The stories in this book are mostly founded in the difficulties of rural life in Turkey. The first “Sarı Sıcak’ starts with a boy pleading with his mother to wake him early the next morning. His excitement for the following day leads him to stay awake and of course the next morning he oversleeps. His mother can’t bear to wake him but his father does roughly. His excitement is that he’s going to work in the fields for the first time. The contrast between the treatment from each parent and the boy’s overriding enthusiasm is striking. The long day is spent with Osman, whose age we never learn, getting more and more tired, watched over by his aunt. At the end of the day he waits by the house of the landowner, reluctant to ask for the money he earned that day. The story does not let up, we are there beside Osman in the fields, we see the contrast of the landowner’s rich table and his parent’s desperation that he works to bring in some money. It is quintessentially Turkish in its sentimentalism combined with rough pragmatism.
Most of the stories are set in the same area of Turkey, Cukarova in southern Turkey. From the stories it is a harsh place, rich agricultural land is worked by poor tenants with rich landlords and mean foremen. The arid climate causes crops to fail; areas flooded for paddy fields produce huge numbers of mosquitoes and disease. In one story a woman loses her third child to illness living next to a swamp with an unresponsive, unhelpful husband. Some of the stories are set in an unnamed Aegean town. In one a boy talks endlessly about the wonderful deeds of his father. One story is set in Istanbul, the tale of a supervisor at a rubbish dump who brings home pens to his children. Grateful for the pens, his daughter doesn’t want to admit where they came from.

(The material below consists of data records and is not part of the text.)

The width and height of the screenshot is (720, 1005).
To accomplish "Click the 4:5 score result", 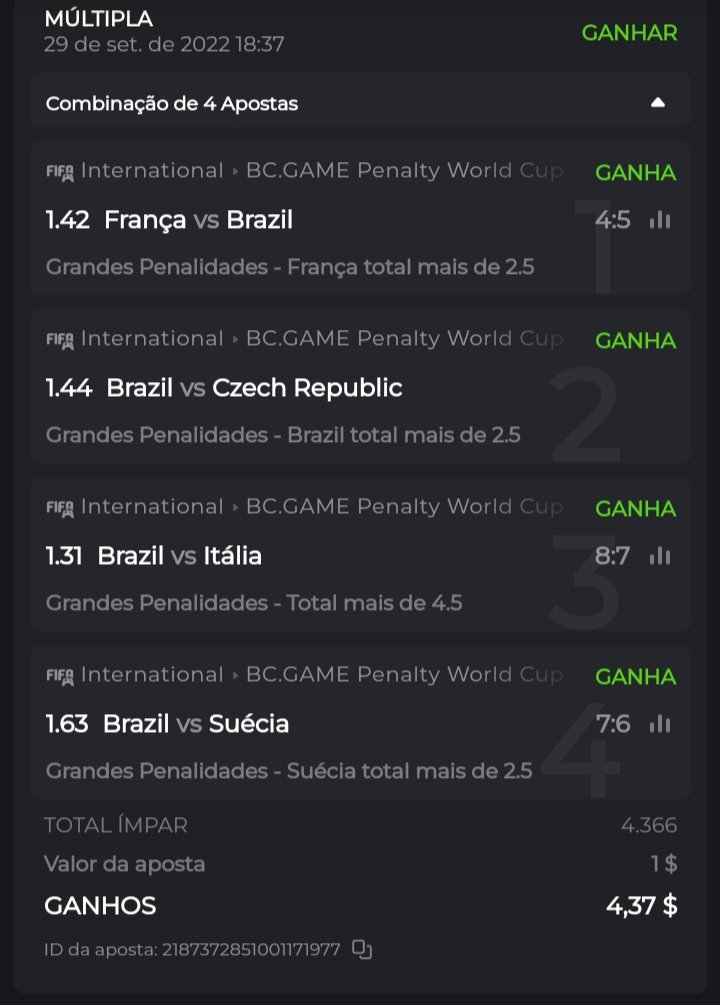I will pyautogui.click(x=612, y=220).
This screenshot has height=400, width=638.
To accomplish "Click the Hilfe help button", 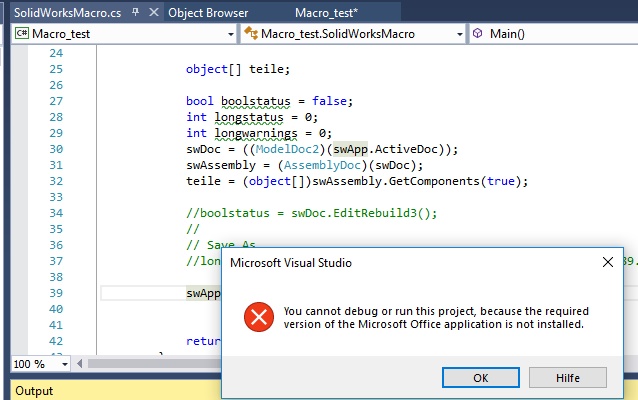I will tap(568, 378).
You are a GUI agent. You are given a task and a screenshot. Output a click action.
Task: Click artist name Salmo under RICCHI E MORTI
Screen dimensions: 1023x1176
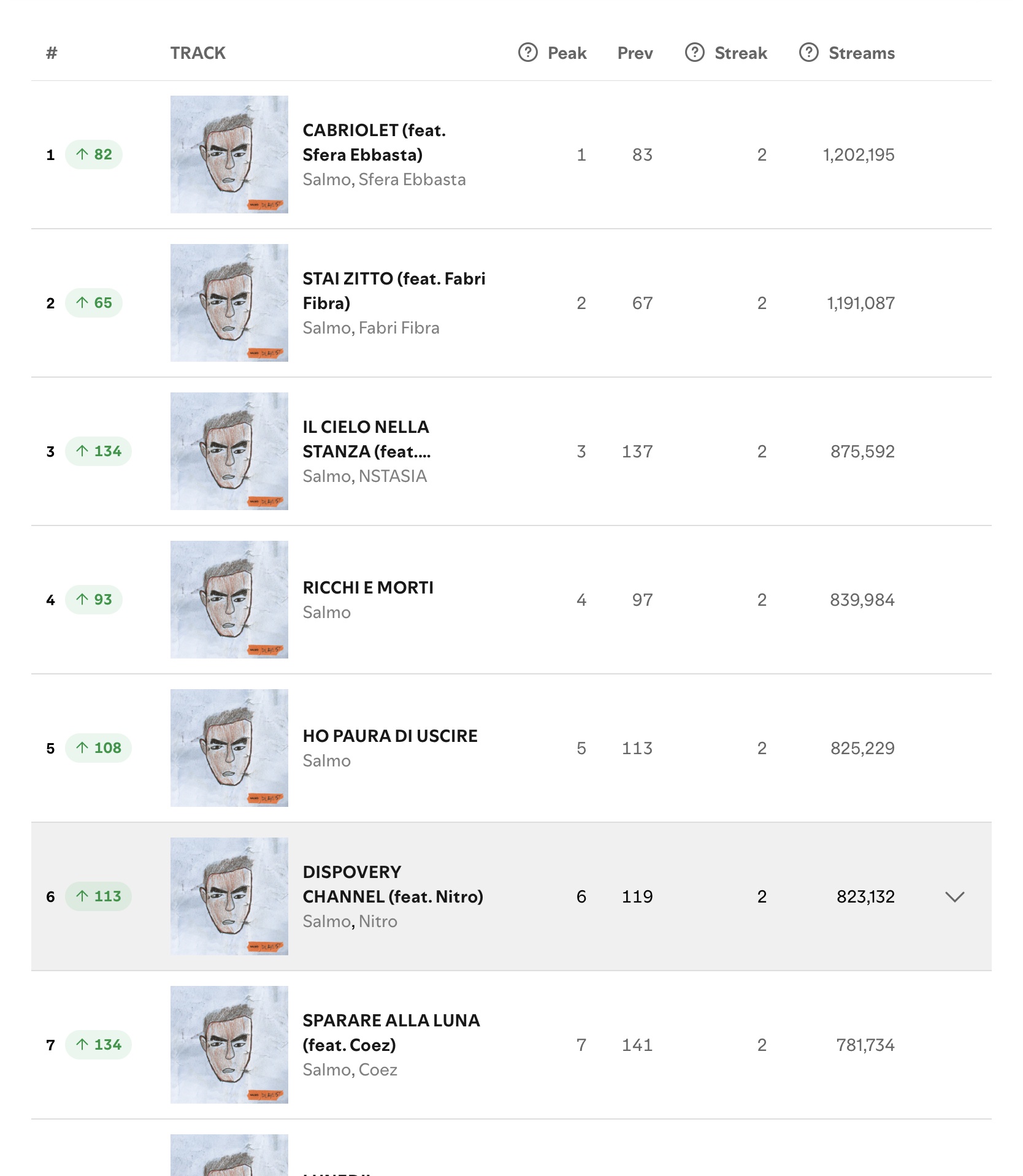pyautogui.click(x=327, y=613)
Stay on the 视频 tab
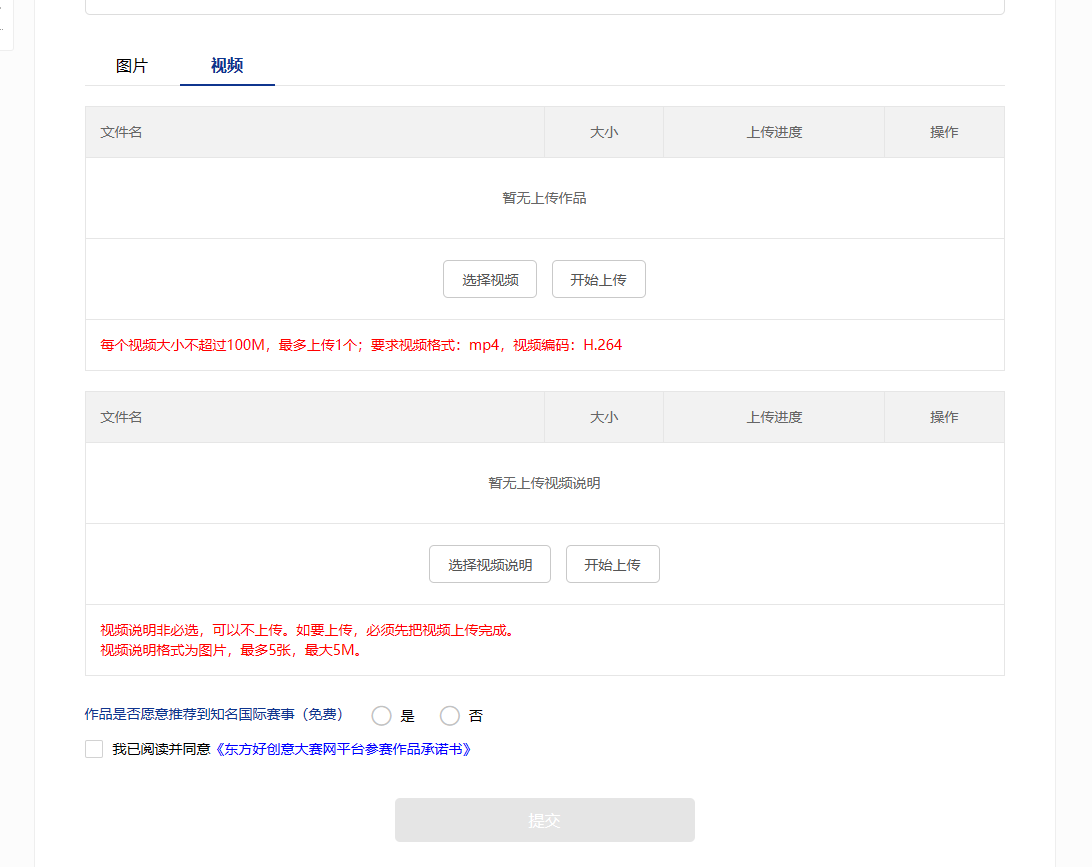1092x867 pixels. [227, 66]
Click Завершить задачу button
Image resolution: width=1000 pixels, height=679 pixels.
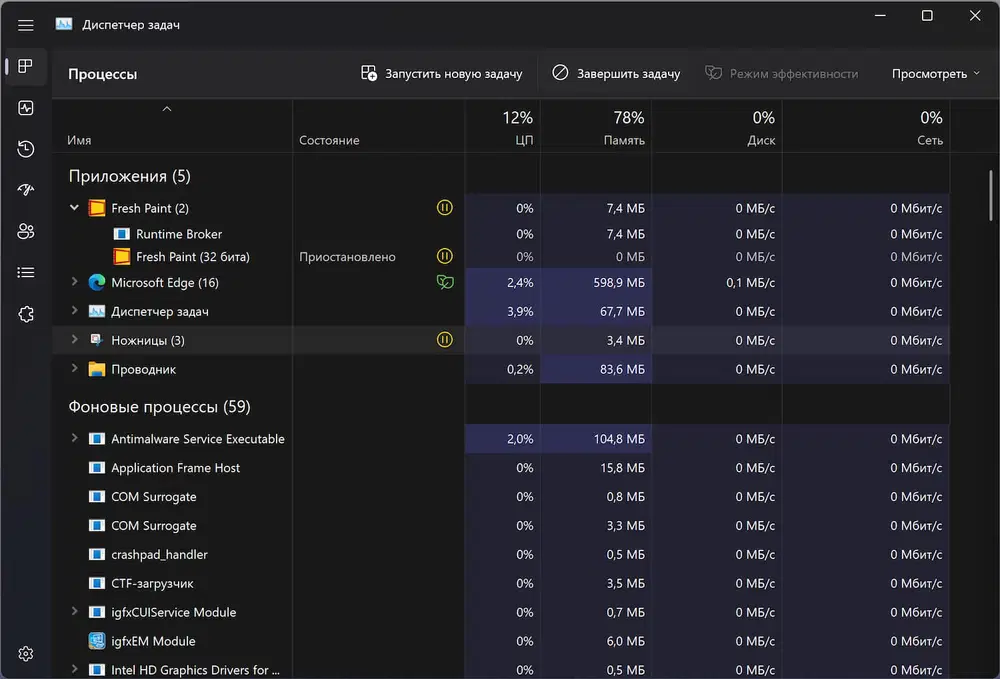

There is humour in some of the stories, Halis Serkisof, tells the tale of a foreman who is tricked into exchanging his mule for a watch that doesn’t work. Rather than admit his mistake he proudly uses the watch, guessing the time. The title story tells of a carter returning home from his journey. He meets a newly-divorced woman on the road and the story perfectly illustrates her pragmatism in the face of reality.
The characters and their situations are brought to life; we live their difficulties and hardships. The dialogue is local and contains slang. The language is not complicated with generally short sentences.
Overall I enjoyed the writing a lot, though some of the stories illustrated some of the difficulties I have with Turkey. The quick judgements, negative outlook and harsh circumstances nearly overwhelmed but were somehow held in check by the humanity of some of the characters. This is not an easy view of life, but it is realistic.
Yaşar Kemal was born Kemal Sadık Gökçeli in 1923 and continues to be one of Turkey’s most prolific authors. He was born in Osmaniye in southern Turkey to parents originally from Van in eastern Turkey. He lost his right eye in a knife accident and witnessed his father being stabbed to death as a young child. He worked as a cotton clerk, foreman, protecting river water against illegal irrigation and many other odd jobs before writing as a journalist and novelist. He began publishing stories in 1950 and gained notice after the publication of İnce Mehmet (Mehmet, My Hawk in English) published in 1955. His themes are the lives and suffering of the people and Anatolian legends and stories.